I'm building some kind of proxy.
When I call some url in a rack application, I forward that request to an other url.

The request I forward is a POST with a file and some parameters.
I want to add more parameters.
But the file can be quite big. So I send it with Net::HTTP#body_stream instead of Net::HTTP#body.

I get my request as a Rack::Request object and I create my Net::HTTP object with that.

req = Net::HTTP::Post.new(request.path_info)
req.body_stream = request.body
req.content_type = request.content_type
req.content_length = request.content_length

http = Net::HTTP.new(@host, @port)
res = http.request(req)

I've tried several ways to add the proxy's parameters. But it seems nothing in Net::HTTP allows to add parameters to a body_stream request, only to a body one.

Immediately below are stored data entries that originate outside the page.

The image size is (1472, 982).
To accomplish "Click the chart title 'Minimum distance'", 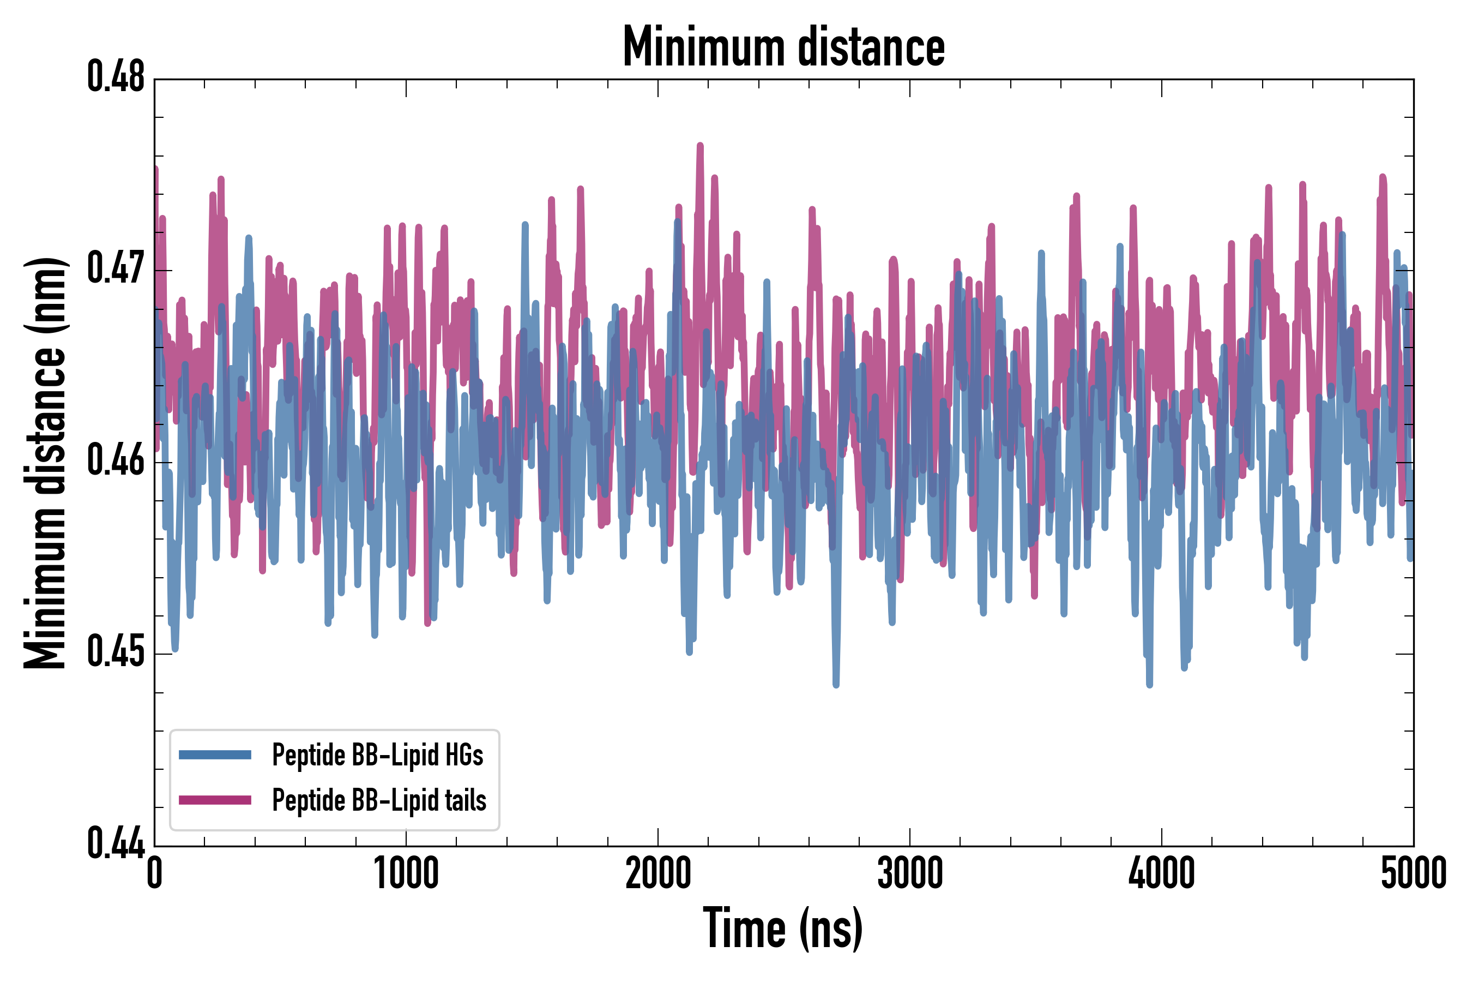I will (x=783, y=47).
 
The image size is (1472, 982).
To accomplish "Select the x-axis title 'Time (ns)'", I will (x=783, y=929).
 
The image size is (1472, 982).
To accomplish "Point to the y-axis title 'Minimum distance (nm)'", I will (x=45, y=463).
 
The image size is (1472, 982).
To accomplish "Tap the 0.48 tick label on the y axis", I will (x=116, y=77).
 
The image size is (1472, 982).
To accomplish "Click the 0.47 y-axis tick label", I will (x=116, y=270).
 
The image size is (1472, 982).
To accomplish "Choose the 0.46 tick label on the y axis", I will (x=116, y=462).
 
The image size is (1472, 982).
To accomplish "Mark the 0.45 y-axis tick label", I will (x=116, y=653).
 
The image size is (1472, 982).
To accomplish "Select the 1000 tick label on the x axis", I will (x=406, y=873).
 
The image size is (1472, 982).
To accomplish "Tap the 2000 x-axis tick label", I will (x=658, y=873).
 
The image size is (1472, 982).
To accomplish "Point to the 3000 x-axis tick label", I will (x=909, y=873).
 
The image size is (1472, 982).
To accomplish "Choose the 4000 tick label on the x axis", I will (x=1162, y=873).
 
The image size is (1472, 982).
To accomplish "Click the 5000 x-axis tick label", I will (x=1413, y=873).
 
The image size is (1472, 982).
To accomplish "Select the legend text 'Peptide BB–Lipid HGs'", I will (x=377, y=755).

Is there a simpler way to proxy a rack request like that ? Or a clean way to add my parameters to my request ?

+1  A: 

Well.. as i see it, this is a normal behaviour. I'll explain why. If you only have access to a Rack::Request,(i guess that) your middleware does not parse the response (you do not include something like ActionController::ParamsParser), so you don't have access to a hash of parameters, but to a StringIo. This StringIO corresponds to a stream like:

Content-Type: multipart/form-data; boundary=AaB03x
--AaB03x 
Content-Disposition: form-data; name="param1" 
value1
--AaB03x 
Content-Disposition: form-data; name="files"; filename="file1.txt" 
Content-Type: text/plain 
... contents of file1.txt ...
--AaB03x--

What you are trying to do with the Net::HTTP class is to: (1). parse the request into a hash of parameters; (2). merge the parameters hash with your own parameters; (3). recreate the request. The problem is that Net::HTTP library can't do (1), since it is a client library, not a server one.

Therefore, you can not escape parsing some how your request before adding the new parameters.

Possible solutions:

  1. Insert ActionController::ParamsParser before your middleware. After that, you may use the excellent rest-client lib to do something like:

    RestClient.post ('http://your_server' + request.path_info), :params => params.merge(your_params)

  2. You can attempt to make a wrapper on the StringIO object, and add, at the end of stream,your own parameters. However, this is not trivial nor advisable.

Vlad Zloteanu
Yeah I put away the second one. I'll try the first. Thanks :)
Damien MATHIEU
You're welcome :) However, by parsing the request this way, you must wait for the whole content to be uploaded to the proxy server. Therefore, the total_time > time_to_upload_to_proxy + time_to_upload_to_real_server.